Top of DATA EXTRACTS
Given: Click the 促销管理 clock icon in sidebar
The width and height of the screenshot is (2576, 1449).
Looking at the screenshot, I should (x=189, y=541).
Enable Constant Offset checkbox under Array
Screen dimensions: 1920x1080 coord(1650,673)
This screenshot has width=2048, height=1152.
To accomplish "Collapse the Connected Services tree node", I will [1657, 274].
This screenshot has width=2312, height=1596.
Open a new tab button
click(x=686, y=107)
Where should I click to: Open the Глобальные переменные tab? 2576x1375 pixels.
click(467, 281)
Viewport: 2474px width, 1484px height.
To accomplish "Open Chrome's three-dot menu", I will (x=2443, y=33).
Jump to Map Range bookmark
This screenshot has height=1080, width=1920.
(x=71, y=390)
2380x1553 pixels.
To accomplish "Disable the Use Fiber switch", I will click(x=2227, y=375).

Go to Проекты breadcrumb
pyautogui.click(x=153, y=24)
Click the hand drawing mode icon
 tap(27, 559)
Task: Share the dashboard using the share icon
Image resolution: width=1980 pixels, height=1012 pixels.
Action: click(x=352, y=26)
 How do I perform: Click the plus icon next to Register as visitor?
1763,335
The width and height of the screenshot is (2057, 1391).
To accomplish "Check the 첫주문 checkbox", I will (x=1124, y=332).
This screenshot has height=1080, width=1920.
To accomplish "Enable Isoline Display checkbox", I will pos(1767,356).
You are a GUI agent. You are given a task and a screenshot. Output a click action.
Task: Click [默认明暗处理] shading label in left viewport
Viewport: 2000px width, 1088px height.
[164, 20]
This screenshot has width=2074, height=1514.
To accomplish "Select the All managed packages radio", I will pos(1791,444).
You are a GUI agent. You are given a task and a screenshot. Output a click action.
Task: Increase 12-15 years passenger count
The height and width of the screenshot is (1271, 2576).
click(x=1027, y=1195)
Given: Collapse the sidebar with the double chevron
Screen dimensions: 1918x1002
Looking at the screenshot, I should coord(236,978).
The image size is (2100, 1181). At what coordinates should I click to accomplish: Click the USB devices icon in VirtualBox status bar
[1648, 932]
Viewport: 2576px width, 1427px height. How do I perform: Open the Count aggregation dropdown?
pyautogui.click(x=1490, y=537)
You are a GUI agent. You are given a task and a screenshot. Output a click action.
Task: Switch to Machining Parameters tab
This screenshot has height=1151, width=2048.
Bottom of DATA EXTRACTS
> AIM OF THE EXERCISE:
Here the job is to transcribe the lines from the first line of the data through the line containing "Task: Share the", inclusive, exactly and with nothing else.

> EXERCISE RESULT:
Given: Click the 促销管理 clock icon in sidebar
The width and height of the screenshot is (2576, 1449).
Looking at the screenshot, I should (x=189, y=541).
Enable Constant Offset checkbox under Array
Screen dimensions: 1920x1080 coord(1650,673)
This screenshot has width=2048, height=1152.
To accomplish "Collapse the Connected Services tree node", I will [1657, 274].
This screenshot has width=2312, height=1596.
Open a new tab button
click(x=686, y=107)
Where should I click to: Open the Глобальные переменные tab? 2576x1375 pixels.
click(467, 281)
Viewport: 2474px width, 1484px height.
To accomplish "Open Chrome's three-dot menu", I will (x=2443, y=33).
Jump to Map Range bookmark
This screenshot has height=1080, width=1920.
(x=71, y=390)
2380x1553 pixels.
To accomplish "Disable the Use Fiber switch", I will click(x=2227, y=375).

Go to Проекты breadcrumb
pyautogui.click(x=153, y=24)
Click the hand drawing mode icon
 tap(27, 559)
Task: Share the dashboard using the share icon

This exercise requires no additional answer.